Introduction
Jitsi Meet is an open-source video conferencing solution that allows users to hold online meetings. It’s developed by the Jitsi project and enables users to conduct video conferences without the need to download an application, as it operates directly from a web browser. Some key features and highlights of Jitsi Meet include:
- Open Source: One of the main advantages of Jitsi Meet is its open-source nature, allowing anyone to review, modify, and improve the code.

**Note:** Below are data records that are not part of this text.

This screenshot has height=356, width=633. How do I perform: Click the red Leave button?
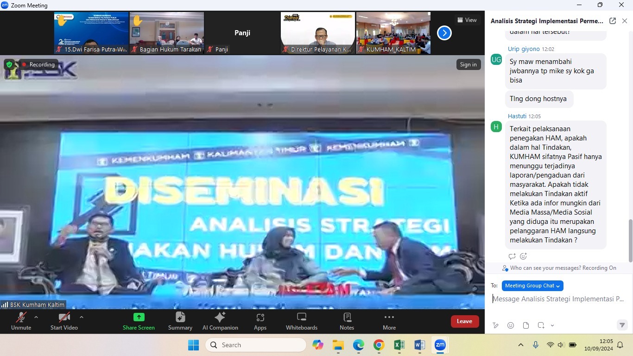click(464, 321)
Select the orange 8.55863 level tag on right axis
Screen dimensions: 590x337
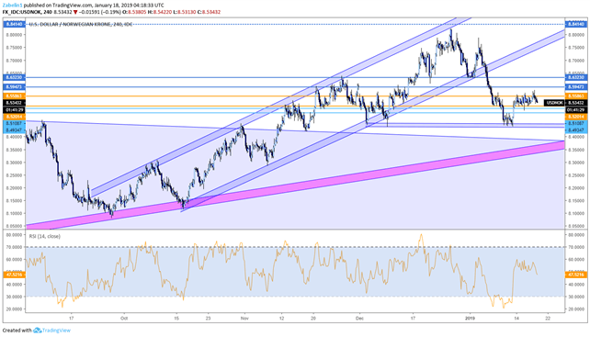click(x=575, y=96)
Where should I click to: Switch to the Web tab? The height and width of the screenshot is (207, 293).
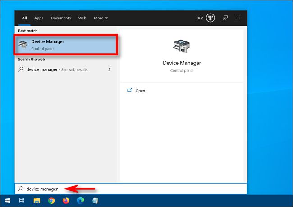[x=82, y=18]
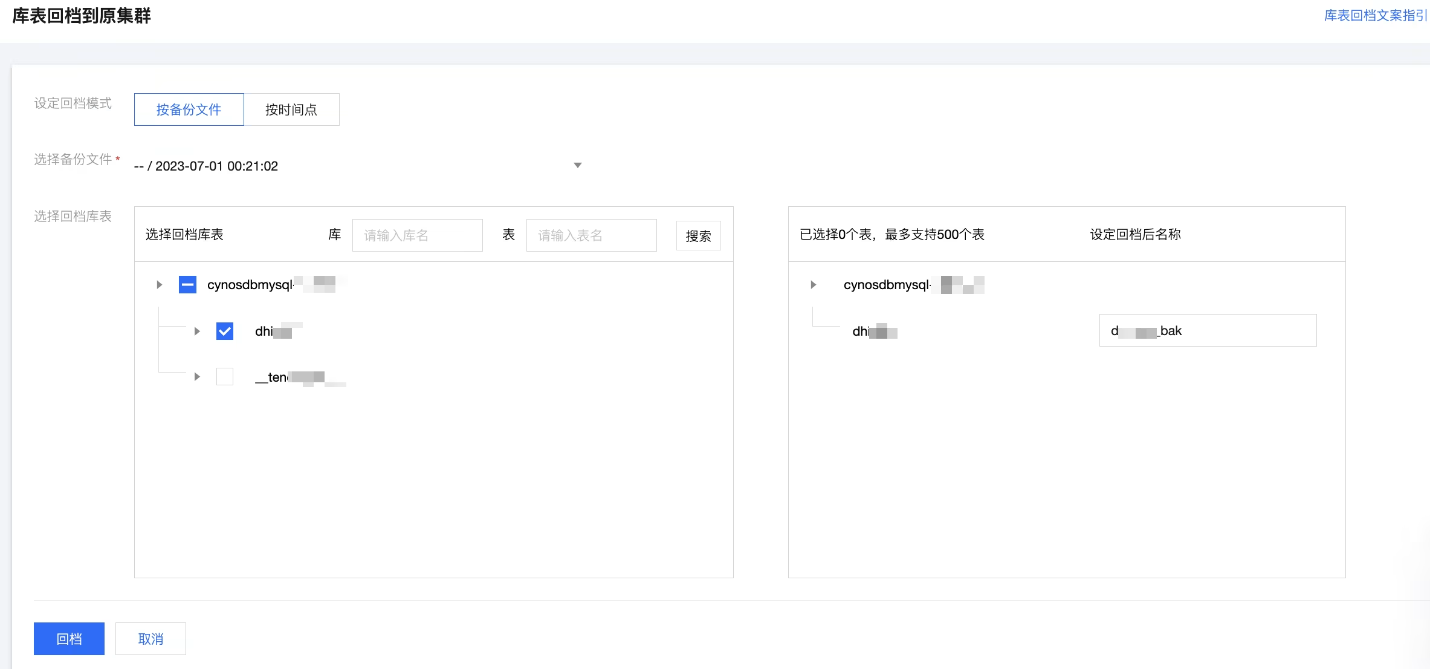This screenshot has width=1430, height=669.
Task: Switch to 按时间点 rollback mode
Action: coord(291,109)
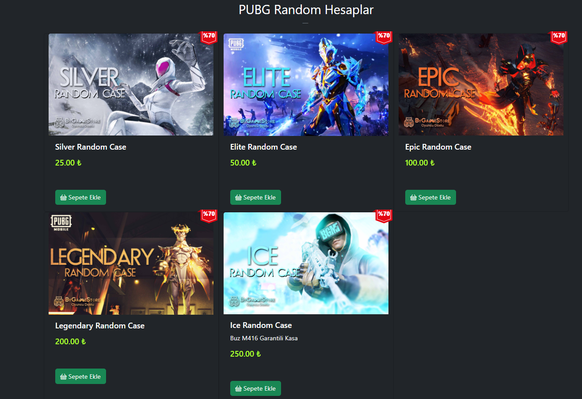Open the Silver Random Case image
This screenshot has height=399, width=582.
coord(131,85)
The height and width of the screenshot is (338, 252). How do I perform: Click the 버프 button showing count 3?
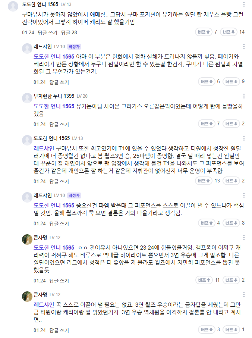click(206, 330)
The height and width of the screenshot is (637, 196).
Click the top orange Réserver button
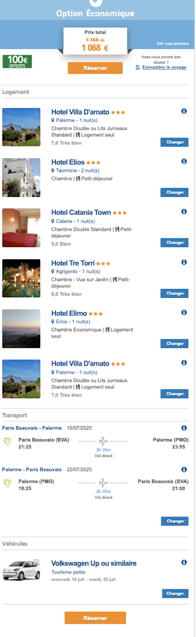coord(95,68)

- No Account Needed: Users can start a video conference without the need to create an account.
- Security: Jitsi Meet offers end-to-end encryption for conversations, ensuring participants’ privacy.
- Compatibility: Jitsi Meet is compatible with various operating systems and browsers and also provides mobile device applications.
- Additional Features: Beyond video conferencing, Jitsi Meet offers other features such as screen sharing, meeting recording, live chat, and more.
In summary, Jitsi Meet is a powerful and flexible tool that has gained popularity thanks to its open-source nature and ease of use. It’s an excellent alternative for those seeking a secure video conferencing solution without the need for costly licenses.
Next we will show how to install JitSi Meet on Debian 12, we will brand it and integrate it with VitalPBX.
Prerequisites
1.-Hardware Minimum Requirements
- 4GB RAM
- 5GHz CPU
- 50GB Disk
- 1GB Net
2.- Software Requirements
- Ubuntu 22.04 x64
- OpenJDK 11 (Tests were carried out with V17 and there are audio and video problems).
- A Valid FQDN Domain
If you want to know more about the Jitsi Meet requirements, the following link will be very useful to you.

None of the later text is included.